#### THE TASK:
Filter these entries, keeping only lines that hold the word "screenshot".

Saved data entries:
+-------+

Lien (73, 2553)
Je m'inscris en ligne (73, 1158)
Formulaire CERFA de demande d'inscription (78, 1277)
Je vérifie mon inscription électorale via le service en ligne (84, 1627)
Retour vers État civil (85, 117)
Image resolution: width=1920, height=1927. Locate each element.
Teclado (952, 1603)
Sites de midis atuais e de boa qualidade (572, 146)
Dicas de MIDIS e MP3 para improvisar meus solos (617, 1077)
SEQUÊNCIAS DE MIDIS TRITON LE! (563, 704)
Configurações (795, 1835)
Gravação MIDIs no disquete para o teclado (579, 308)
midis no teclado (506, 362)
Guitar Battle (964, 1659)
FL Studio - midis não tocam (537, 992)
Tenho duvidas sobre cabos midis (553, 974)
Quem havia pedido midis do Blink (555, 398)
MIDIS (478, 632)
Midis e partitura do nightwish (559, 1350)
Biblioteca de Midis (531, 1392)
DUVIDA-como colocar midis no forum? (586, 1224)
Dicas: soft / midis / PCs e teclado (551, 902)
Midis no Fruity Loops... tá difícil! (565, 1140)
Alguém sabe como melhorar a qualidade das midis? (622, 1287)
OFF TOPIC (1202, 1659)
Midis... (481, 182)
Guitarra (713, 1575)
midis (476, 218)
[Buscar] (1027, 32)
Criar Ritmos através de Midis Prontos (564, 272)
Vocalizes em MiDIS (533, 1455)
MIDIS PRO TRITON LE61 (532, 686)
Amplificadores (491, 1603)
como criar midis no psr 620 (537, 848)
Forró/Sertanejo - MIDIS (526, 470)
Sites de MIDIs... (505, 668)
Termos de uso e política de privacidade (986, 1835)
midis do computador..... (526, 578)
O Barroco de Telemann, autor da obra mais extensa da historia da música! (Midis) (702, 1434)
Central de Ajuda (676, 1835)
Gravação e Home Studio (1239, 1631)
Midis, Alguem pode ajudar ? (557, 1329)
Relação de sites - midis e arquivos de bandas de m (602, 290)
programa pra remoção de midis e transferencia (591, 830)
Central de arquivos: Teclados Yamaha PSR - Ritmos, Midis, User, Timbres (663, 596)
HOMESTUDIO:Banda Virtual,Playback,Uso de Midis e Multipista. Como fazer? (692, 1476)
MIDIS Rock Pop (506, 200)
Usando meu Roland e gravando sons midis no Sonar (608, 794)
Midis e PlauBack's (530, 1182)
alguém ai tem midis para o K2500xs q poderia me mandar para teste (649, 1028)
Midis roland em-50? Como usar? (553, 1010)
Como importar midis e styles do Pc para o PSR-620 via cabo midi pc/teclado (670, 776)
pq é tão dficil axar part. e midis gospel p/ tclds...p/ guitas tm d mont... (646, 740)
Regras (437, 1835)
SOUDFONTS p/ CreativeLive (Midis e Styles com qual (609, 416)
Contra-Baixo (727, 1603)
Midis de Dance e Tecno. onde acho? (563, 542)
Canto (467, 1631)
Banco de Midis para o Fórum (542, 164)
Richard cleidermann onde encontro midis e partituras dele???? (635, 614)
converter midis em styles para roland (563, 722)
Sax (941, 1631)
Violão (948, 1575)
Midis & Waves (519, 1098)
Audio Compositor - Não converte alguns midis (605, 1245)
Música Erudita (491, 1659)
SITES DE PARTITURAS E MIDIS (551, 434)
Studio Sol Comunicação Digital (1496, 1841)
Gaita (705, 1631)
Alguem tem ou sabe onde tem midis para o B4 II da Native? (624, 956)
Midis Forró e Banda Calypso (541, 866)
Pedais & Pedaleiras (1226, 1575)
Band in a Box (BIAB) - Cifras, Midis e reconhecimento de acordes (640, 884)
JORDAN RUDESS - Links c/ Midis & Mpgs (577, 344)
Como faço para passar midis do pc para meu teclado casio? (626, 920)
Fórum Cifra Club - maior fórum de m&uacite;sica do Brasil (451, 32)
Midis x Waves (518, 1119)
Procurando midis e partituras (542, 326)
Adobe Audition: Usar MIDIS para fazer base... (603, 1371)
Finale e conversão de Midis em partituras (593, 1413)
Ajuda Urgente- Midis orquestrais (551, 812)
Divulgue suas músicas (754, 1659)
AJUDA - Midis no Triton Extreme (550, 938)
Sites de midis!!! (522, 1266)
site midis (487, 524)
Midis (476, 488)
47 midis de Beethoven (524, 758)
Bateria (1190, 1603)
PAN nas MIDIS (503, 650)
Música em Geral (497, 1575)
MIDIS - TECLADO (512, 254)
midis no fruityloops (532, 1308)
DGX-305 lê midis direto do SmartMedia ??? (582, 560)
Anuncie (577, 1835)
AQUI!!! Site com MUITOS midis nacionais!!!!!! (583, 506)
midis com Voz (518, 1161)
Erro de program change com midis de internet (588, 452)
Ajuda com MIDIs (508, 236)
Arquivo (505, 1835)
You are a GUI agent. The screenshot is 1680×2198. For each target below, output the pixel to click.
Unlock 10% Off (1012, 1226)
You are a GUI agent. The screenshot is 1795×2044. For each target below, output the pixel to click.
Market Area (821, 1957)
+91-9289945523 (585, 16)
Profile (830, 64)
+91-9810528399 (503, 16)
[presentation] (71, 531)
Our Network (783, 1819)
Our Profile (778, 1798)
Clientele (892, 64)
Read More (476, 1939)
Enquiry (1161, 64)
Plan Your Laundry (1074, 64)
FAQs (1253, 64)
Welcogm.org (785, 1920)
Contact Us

+-------+

#### FINAL ANSWER:
You are a GUI agent. The screenshot is 1680×2198. For each target below, output the pixel to click.
You are a GUI agent. The screenshot is 1795×2044. For each target below, output the pixel to click.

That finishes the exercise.